La
Loi de 2004 oblige les centres d'assistance médicale à la
procréation (AMP) à détruire, au bout de 5 ans, les embryons dont
les parents ne se sont plus manifestés. Ce qui pose problème aux
équipes médicales.
Afin de
réduire le nombre d'embryons congelés (au nombre de 134 358 fin
2004, selon l'Agence de la biomédecine), la loi dit que les centres
doivent envoyer chaque année à leurs patients un formulaire leur
demandant s'ils ont toujours un "projet parental". Si c'est le cas,
les embryons sont conservés. Sinon, et cela concernait 25% des
embryons à la fin de 2004, les couples doivent choisir entre 3
possibilités : le don de leurs embryons à la recherche, l'accueil de
leurs embryons par un autre couple ou leur destruction. On demande
aux couples de confirmer ce choix 3 mois plus tard.
Pourtant,
les médecins hésitent à détruire les embryons "surnuméraires".

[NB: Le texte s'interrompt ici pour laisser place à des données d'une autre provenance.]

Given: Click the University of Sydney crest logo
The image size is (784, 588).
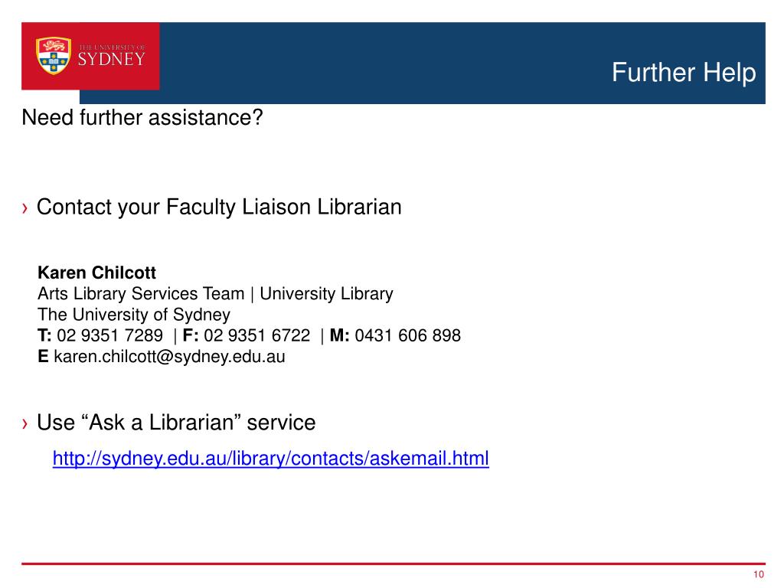Looking at the screenshot, I should pos(54,55).
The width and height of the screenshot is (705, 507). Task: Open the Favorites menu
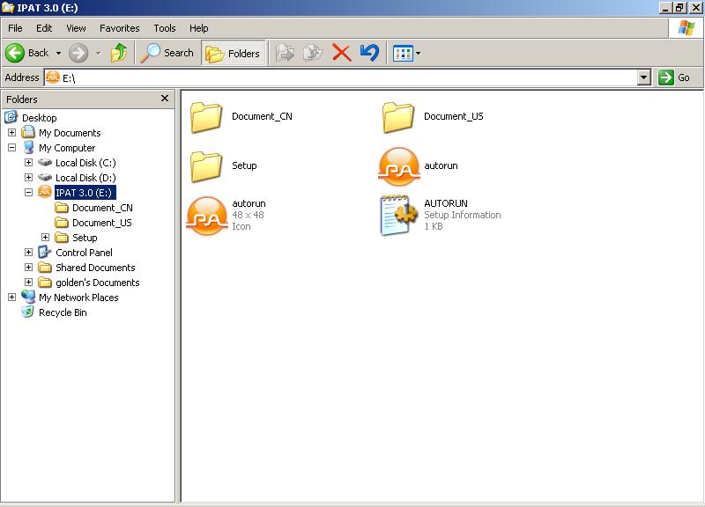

Certaines équipes proposent, aux couples qui ne souhaitent pas
garder leurs embryons congelés, un entretien avec un médecin et / ou
un psychologue. "C'est long et lourd (...). Mais cela me gênerait
de me limiter à la signature des formulaires", témoigne Isabelle
Denis, biologiste, responsable de la fécondation in vitro au
CHU de Caen (Calvados). Des couples refusent le rendez-vous proposé
parce que cela fait resurgir un "vécu douloureux". D'autres
insistent pour assister à la destruction. "Nous le faisons pour
des destructions de spermatozoïdes, mais pas pour les embryons",
explique Frédérique Carré-Pigeon, médecin biologiste au CHU de
Reims. "Même pour les médecins, détruire n'est jamais un geste
simple."
17% des
134 358 embryons congelés appartiennent à des couples dont on est
sans nouvelles. Le Pr Samir Hamamah (CHU de Montpellier) est d'avis
qu''il faut davantage "responsabiliser" les couples. Le Dr
Saias, médecin à l'hôpital de la Conception à Marseille, pense aussi
que "les couples sont responsables de ces enfants potentiels. La
loi a raison de les obliger à trancher". Dans ces cas-là,
les médecins espèrent que les couples les recontactent. "Car,
dit le Dr Frédérique Carre-Pigeon, la
destruction, c'est tout de même un geste définitif".